= Archaeological Survey of Ireland =

Irish historic database

The Archaeological Survey of Ireland is a unit of the National Monuments Service, which is currently managed by the Department of Housing, Local Government and Heritage. The unit maintains a database of all known archaeological monuments and sites in Ireland that date from before 1700 with few selected monuments of the post-1700 period. The database has more than 138,800 records related to archaeological monuments.
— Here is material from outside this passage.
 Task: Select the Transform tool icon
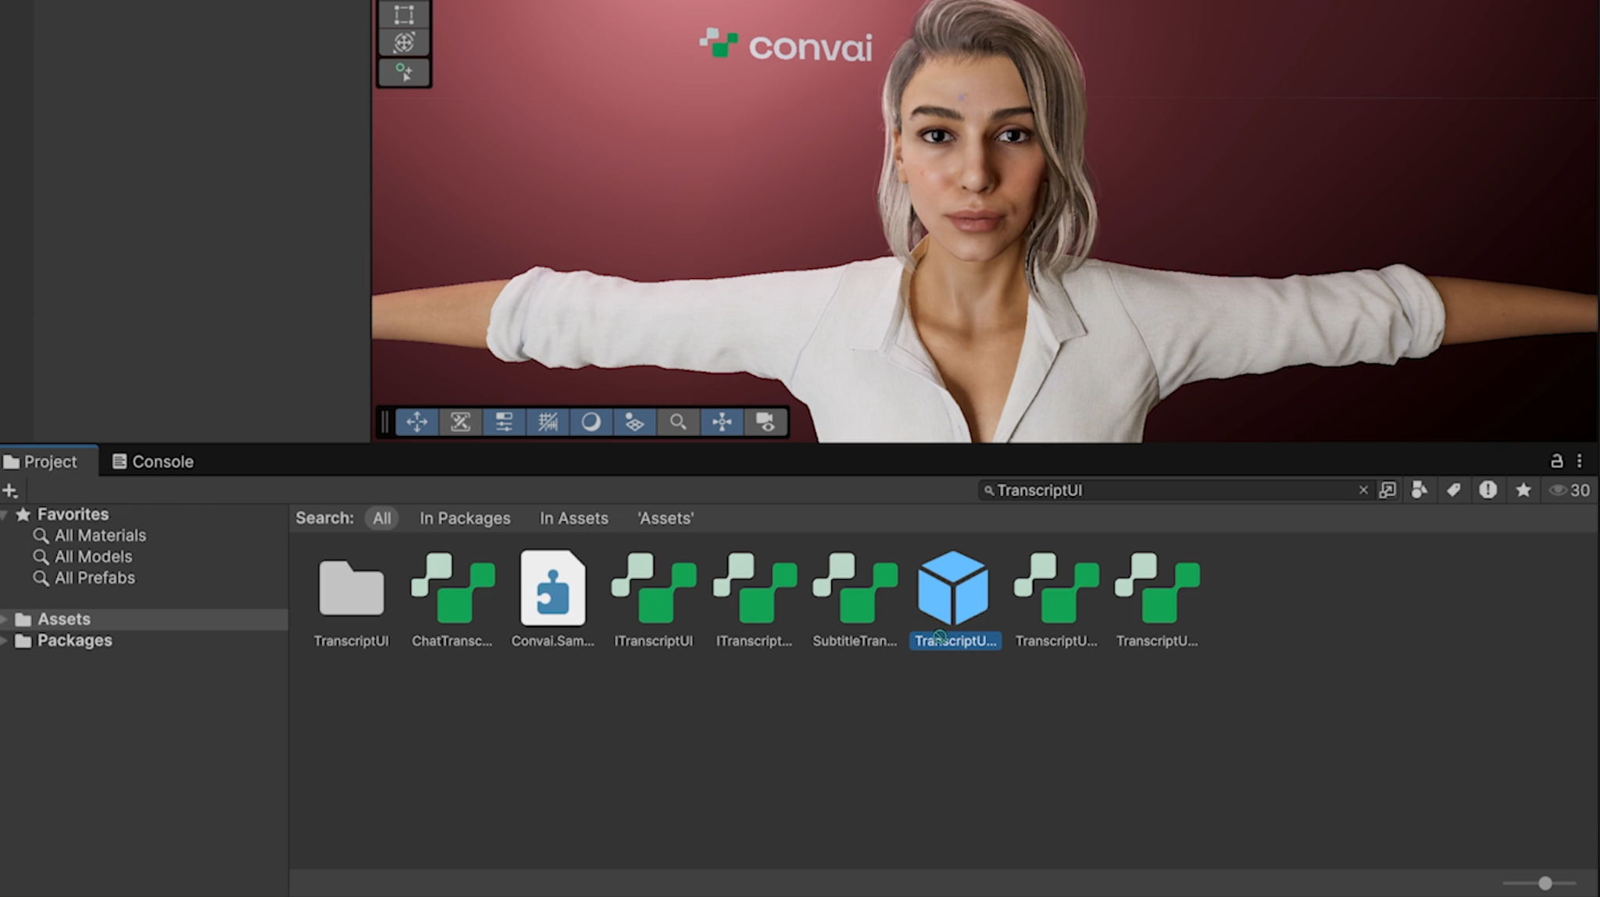[404, 42]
The Archaeological Survey of Ireland was founded first in 1930 by the National Monuments Advisory Council when the National Monuments Act 1930 came into effect. A central archive was established in 1933 under the direction of the Inspector of National Monuments, Harold G. Leask, to collect published materials about all archaeological sites and monuments. After refounding the Archaeological Survey of Ireland in 1963, field surveys began with County Louth in 1965. The compilation of the Sites and Monuments Record (SMR) started in 1982 with per-county lists that were completed in 1992. These lists were later used for the statuary Record of Monuments and Places (RMP) that was established by the National Monuments (Amendment) Act 1994, consisting of brief per-county lists and associated maps.

In 1982, the Commissioners of Public Works decided to publish a series of archaeological inventories, designed to be comprehensive listings of all sites but providing only very brief summaries. The inventories came with the hope to raise awareness for the monuments to defend against the increasing destruction of vulnerable sites. The series started in 1986 with County Louth. Currently, it consists of 21 volumes, covering, at least partially, 16 of the 26 traditional counties of the Republic. In a subsequent phase, a series of much more detailed archaeological surveys was to be published. Currently, only one such volume, covering County Louth, was published by the government in 1989 that was inspired by the previously published archaeological surveys for two Ulster counties: County Down (1966) and County Donegal (1983).

The SMR dataset can be accessed through the Historic Environment Viewer that supports also the data from the National Inventory of Architectural Heritage (NIAH) of the post-1700 heritage. The dataset has been released under the Creative Commons Attribution 4.0 International licence which, however, does not cover third party materials like the maps of the Ordnance Survey Ireland.